A new study has found that the best way to help your partner make healthier life choices is to, well, make them yourself. Joining in on a partner’s weight loss regime/quest to eat more kale/desire to play regular hand ball matches is a much better way to change bad habits in a lasting way.
As the researchers behind the study, published in the JAMA Internal Medicine journal, at the University College London put it, “Men and women are more likely to make a positive health behavior change if their partner does too, and with a stronger effect than if the partner had been consistently healthy in that domain.”
The researchers examined the lifestyle habits of 3, 700 couples over the age of 50, with a focus on couples where one party was either a smoker, didn’t do much physical exercise or was overweight.

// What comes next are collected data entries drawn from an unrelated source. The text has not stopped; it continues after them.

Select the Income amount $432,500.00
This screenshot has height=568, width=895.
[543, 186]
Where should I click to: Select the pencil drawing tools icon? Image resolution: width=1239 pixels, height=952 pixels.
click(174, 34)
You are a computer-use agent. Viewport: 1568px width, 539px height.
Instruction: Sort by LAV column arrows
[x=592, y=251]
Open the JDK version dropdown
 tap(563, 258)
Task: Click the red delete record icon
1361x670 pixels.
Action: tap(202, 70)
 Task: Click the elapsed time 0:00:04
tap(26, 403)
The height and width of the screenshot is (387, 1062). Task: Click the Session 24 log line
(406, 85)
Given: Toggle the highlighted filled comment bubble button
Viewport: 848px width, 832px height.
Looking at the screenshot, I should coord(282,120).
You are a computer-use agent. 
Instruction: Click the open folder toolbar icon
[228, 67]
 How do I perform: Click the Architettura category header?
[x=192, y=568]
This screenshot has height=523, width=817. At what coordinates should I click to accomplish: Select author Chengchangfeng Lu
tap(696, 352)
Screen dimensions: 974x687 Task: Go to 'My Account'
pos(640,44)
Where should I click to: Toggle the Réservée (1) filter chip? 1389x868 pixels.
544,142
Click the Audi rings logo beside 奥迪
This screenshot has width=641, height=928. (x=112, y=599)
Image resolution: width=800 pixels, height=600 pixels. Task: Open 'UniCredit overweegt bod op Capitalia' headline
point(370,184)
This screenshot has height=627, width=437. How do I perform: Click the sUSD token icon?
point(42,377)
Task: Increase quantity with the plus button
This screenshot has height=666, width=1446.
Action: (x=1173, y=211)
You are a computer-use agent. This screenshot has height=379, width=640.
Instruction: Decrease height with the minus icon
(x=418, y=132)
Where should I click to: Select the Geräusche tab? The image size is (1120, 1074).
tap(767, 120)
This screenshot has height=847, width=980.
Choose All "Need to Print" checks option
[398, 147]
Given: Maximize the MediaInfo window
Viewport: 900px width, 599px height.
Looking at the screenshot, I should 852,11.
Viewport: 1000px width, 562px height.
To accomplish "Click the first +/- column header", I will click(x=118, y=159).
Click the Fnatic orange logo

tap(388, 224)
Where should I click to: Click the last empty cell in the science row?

The couples that gave up smoking, started exercising or lost weight as a team were more likely to succeed than in couples where one person tried to go it alone.
Which makes sense, both bad and good habits are much easier to uphold with company (who hasn’t eaten cake with friends because everybody else is, or felt compelled to order the fruit bowl when your partner suddenly orders the clean eater’s delight at brunch?)
The findings work especially well with research that suggests that criticism of a someone’s weight tended to result in weight gain, not loss.
Which brings it all back to the idea that fat shaming is a poisonous and useless tool for weight loss.
Far better is to find someone to be on your team, and be each other’s cheerleaders. You know, like a true partner.